Operator: [Operator Instructions] Our next question comes from George Sutton with Craig-Hallum Capital.
George Sutton : Paul, you mentioned you joined the Globalstar because it fits with your vision of where connectivity is headed. I wondered if you could put that in the context of more what you mean? Is that a direct-to-device statement? Is that a satellite plus terrestrial connectivity statement? Just curious what you meant by that.
Paul Jacobs : Yes. So I’m definitely excited by the combination of space assets and the terrestrial and some of the opportunities that we see on the terrestrial side, which we were focused on at XCOM Labs, can be enhanced by the opportunities to have space-based tracking.
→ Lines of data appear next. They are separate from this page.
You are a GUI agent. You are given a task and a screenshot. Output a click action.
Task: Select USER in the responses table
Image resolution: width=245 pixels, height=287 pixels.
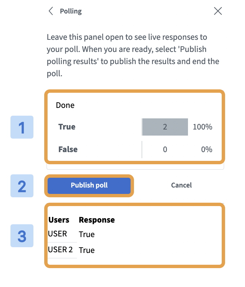tap(57, 234)
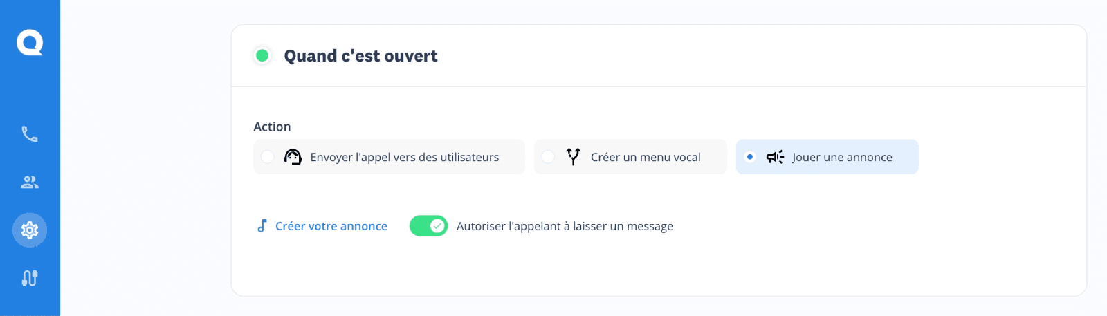Disable the caller message toggle switch
Screen dimensions: 1107x316
click(428, 226)
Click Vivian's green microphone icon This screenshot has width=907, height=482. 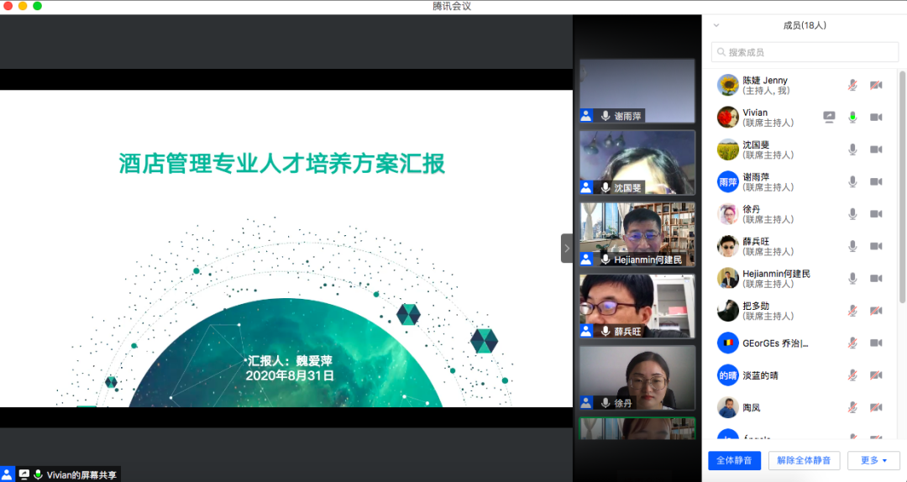(x=852, y=118)
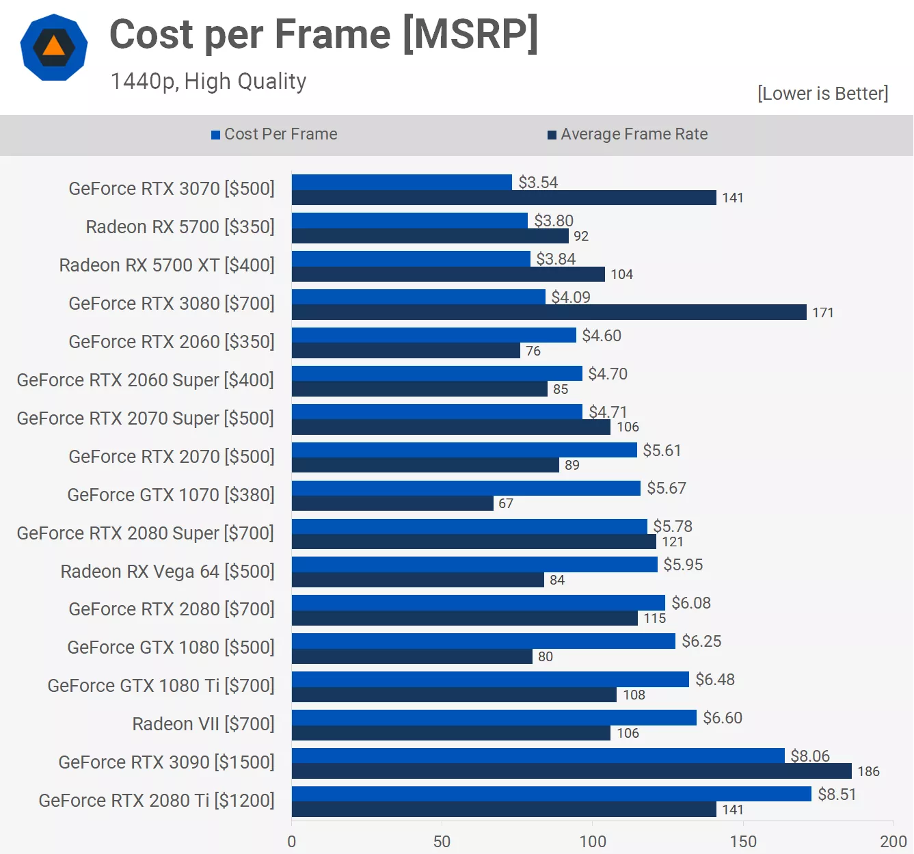Select the Average Frame Rate legend label

(634, 134)
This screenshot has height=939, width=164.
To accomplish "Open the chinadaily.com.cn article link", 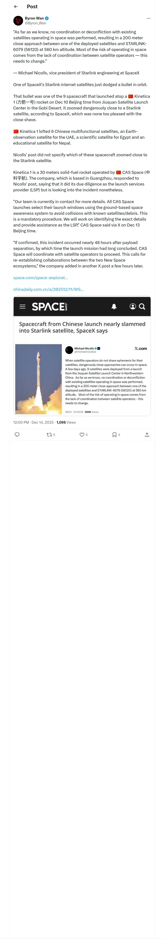I will (x=48, y=289).
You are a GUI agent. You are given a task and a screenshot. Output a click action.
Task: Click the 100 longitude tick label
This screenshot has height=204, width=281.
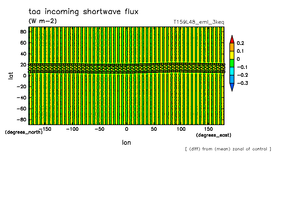tap(181, 129)
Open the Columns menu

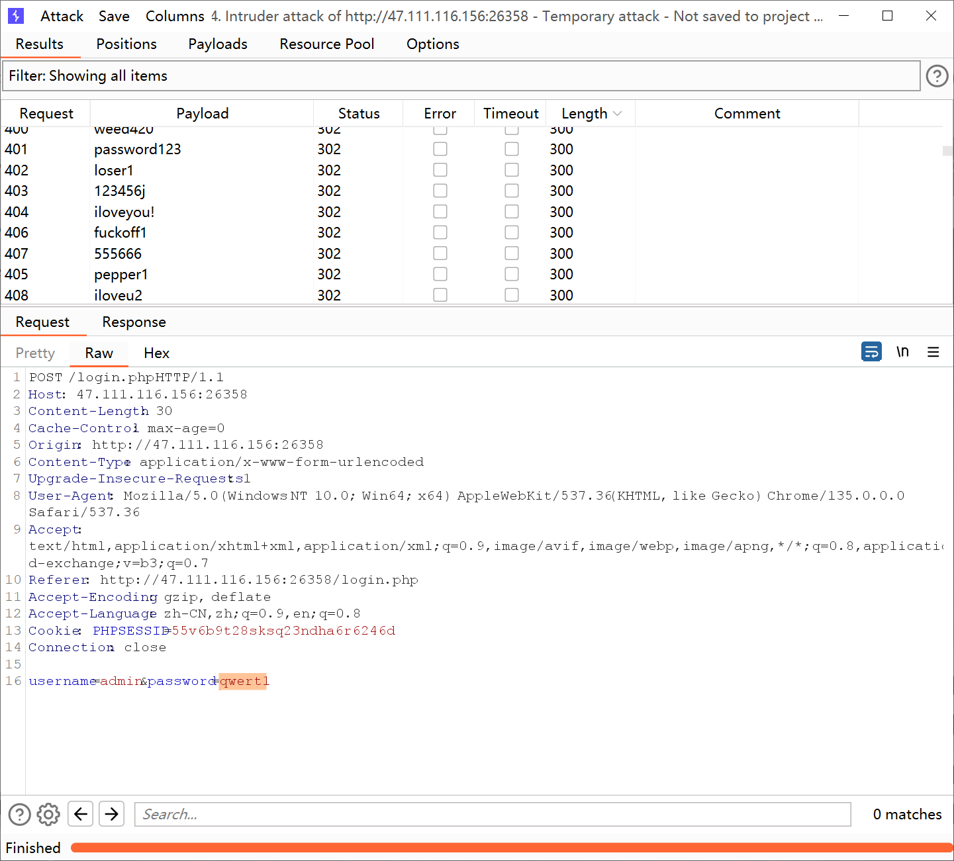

So logistics and transportation is a great example of that. So that’s what I was intending to say. It’s both about the private network and the convergence between satellite and terrestrial networks.
George Sutton : Got you. Could you give us an update on where the 2-way device sits in terms of potential beta customers when you might expect to have general availability there?
Paul Jacobs : Yes. I don’t — we don’t have an update on that at this point, but that process is underway and the development of that technology is underway, and that’s one of the things that I’ve been highly focused on as I came in with some other engineering resources from XCOM Labs is to review those projects as well. So we don’t have an update on that at this point.
Operator: Our next question comes from Joe Galone with LightShed.
Walter Piecyk : Paul, it’s actually Walt Piecyk from LightShed. I mean — so the past 30 years has been clearly a dramatic change in the wireless industry. You’ve been kind of right along there. And a key guy in terms of affecting some of that change. I’m just curious in terms of specifically this direct-to-device market, like what is the end game here? What is the ultimate market opportunity in terms of functionality, given what we were seeing with LEOs and some of the other technology that has existed. What are we going to be capable of doing? You can put a time frame on it if you want, but just where are we going to get to? And it would be great if you gave a time frame does that happen in the next 5 years, 10 years? Because it seems like a lot of people have perhaps undersized the functionality that can be accomplished and obviously, the revenue that can fall off of this?
Paul Jacobs : Yes. I think there’s a lot of expectation that more and more traffic will go to space-based technologies. And that was the original idea of Globalstar, obviously, way back when. And then as cellular technologies sort of rolled out across the world, that market became more and more of a niche market. The question is, and there’s a lot of people focused on direct-to-device and maybe pitching it as if the — that’s going to be the main way that people get access. I don’t necessarily believe that, but there’s certainly plenty of places in the world where even when you have cellular coverage, you’re not in coverage, right? You’re in an area that says that it has coverage, but for whatever reason, you’re out shadowing or there’s other reasons why you don’t have access.
And I think the satellite technologies can be good for that kind of an infill as well as, obviously, for just providing geographical coverage. We have cellular networks have very great population coverage, but there’s plenty of parts of the world where we don’t have geographical coverage. Now the lesson that we had in OmniTRACS at Qualcomm was even when we had a satellite system for long-haul trucks there. And even the main roads, they started out, you didn’t have a lot of coverage. But by the end, that business moved pretty much to terrestrial cellular because satellite system didn’t provide enough incremental value. So these things where people are saying that you’re going to have a lot of the traffic going over satellite that, I don’t necessarily believe at this point, but I do believe that — and we’re already seeing that direct-to-device is there.